- **Task goal**:
If a line holds the word "Toggle", copy it from the entries.

- **Task material**:
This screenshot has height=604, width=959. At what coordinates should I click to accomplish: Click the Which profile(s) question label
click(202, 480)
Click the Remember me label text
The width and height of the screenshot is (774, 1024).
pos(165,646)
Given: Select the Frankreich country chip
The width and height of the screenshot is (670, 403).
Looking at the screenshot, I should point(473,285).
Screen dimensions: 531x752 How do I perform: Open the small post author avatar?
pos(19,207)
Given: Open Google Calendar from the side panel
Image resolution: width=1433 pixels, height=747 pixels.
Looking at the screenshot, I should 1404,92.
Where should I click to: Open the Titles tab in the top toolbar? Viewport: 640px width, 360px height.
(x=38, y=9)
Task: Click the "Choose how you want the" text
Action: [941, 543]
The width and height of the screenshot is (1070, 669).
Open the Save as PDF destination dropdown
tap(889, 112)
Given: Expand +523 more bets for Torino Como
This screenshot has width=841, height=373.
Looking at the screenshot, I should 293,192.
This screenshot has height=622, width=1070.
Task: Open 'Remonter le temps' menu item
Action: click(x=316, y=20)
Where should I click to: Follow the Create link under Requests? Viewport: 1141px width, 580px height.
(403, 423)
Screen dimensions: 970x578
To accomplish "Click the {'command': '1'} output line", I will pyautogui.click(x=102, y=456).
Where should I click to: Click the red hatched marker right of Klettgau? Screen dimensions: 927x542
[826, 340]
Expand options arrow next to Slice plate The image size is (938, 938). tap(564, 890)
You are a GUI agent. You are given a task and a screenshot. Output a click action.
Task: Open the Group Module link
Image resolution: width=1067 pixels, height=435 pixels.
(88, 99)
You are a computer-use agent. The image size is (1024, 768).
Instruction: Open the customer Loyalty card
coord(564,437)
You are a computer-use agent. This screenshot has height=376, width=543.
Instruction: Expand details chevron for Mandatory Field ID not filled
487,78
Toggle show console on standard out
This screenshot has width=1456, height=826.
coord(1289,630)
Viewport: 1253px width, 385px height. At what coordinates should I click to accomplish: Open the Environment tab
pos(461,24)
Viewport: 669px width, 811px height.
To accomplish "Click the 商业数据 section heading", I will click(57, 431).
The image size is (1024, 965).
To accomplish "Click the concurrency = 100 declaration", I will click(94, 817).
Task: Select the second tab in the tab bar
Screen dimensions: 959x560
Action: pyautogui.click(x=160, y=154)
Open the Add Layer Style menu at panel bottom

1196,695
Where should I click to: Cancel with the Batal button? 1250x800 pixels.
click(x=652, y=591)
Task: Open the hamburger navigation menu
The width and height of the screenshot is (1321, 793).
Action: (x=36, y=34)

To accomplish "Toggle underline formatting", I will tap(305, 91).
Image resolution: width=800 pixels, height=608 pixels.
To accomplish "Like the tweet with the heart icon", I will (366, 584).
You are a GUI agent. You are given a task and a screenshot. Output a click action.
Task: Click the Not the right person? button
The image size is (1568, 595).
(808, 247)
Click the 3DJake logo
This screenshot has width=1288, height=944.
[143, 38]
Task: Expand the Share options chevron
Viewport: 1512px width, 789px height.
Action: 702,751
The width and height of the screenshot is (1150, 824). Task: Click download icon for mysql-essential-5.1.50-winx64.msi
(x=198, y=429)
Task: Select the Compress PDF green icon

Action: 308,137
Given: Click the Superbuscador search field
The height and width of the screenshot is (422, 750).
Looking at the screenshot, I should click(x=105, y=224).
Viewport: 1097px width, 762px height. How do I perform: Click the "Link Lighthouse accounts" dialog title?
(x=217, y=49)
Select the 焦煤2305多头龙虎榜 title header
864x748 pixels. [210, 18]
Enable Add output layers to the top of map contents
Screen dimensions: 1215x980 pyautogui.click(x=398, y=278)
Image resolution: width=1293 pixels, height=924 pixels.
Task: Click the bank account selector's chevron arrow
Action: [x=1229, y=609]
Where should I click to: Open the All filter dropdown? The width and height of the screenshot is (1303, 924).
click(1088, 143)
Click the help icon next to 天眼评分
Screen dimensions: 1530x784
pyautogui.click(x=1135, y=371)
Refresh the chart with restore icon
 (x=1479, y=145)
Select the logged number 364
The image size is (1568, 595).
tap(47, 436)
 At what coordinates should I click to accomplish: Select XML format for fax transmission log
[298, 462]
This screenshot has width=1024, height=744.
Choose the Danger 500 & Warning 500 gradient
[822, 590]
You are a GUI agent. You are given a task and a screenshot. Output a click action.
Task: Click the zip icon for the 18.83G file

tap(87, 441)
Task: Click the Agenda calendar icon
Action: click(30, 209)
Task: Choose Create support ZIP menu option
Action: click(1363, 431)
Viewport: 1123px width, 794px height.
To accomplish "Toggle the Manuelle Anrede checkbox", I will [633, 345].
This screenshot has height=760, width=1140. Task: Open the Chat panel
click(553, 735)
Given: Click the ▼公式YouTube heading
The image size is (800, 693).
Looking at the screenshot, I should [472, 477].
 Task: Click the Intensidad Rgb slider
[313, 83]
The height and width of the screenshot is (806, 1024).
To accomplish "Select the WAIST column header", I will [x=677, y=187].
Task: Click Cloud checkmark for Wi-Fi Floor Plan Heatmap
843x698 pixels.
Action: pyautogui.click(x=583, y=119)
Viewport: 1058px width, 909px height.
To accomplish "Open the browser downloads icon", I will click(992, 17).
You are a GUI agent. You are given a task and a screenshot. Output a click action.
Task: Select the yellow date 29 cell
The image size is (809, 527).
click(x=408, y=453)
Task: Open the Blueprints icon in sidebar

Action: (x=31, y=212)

- **Answer area**:
Toggle show console on standard out
To accomplish "Toggle underline formatting", I will tap(305, 91).
To accomplish "Toggle the Manuelle Anrede checkbox", I will [633, 345].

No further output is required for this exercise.